THE German government yesterday launched its effort to nationalize battered lender Hypo Real Estate Holding AG, announcing a voluntary takeover offer worth some 290 million euros (US$385 million).

The government's bank rescue fund said it would offer 1.39 euros per share of the commercial property lender.

It said the offer "provides an opportunity for HRE shareholders to sell their investment at an attractive price" and was some 10 percent above the statutory minimum of 1.26 euros per share.

It adds up to about 290 million euros for all shares not yet in the government's hands. Hypo Real Estate shares leapt by 15 percent to 1.38 euros after the announcement.

The rescue fund said in a statement yesterday that "if HRE were to become insolvent, this would have substantial, barely quantifiable consequences for the national and international financial markets."

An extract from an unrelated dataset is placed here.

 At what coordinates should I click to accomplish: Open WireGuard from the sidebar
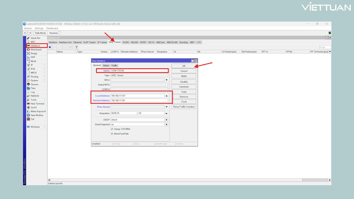36,50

The government moved last month to take an initial 8.7-percent stake in HRE, buying new shares in the Munich-based company for 60 million euros.

The fund said then that it was "a prerequisite for the intended recapitalization of Hypo Real Estate" that the government "gain full control."

New law

A new law signed this week by President Horst Koehler would allow the government to expropriate shareholders if voluntary efforts to secure stock fail.

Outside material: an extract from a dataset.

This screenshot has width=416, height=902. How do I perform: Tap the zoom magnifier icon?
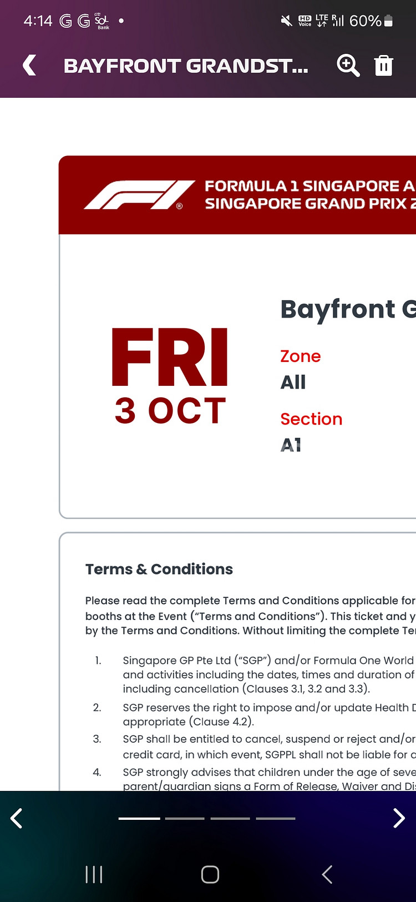point(348,65)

It has until June 30 to do so.

United States private equity firms JC Flowers & Co LLC and Grove International Partners LLP and their shareholders currently own 21.7 percent of HRE.

New York-based Flowers said last week that it "remains open to constructive talks" with the German government bank rescue fund - but added that it "reserves the right to pursue all other options, including legal recourse, to safeguard the interests of its investors."

Flowers said yesterday that it would rather remain a shareholder but had no comment on the offer details.

HRE has become the most prominent German victim of the financial crisis. It ran into trouble last September after its Dublin-based unit Depfa Bank PLC failed to find short-term funding amid the widening credit crunch.

Since then, the government has shored it up with loan guarantees covering some 87 billion euros. Officials have argued that the government needs to be able to exert direct control after intervening repeatedly with guarantees.

Finance Minister Peer Steinbrueck said last weekend that he does not believe any other German banks need a government takeover.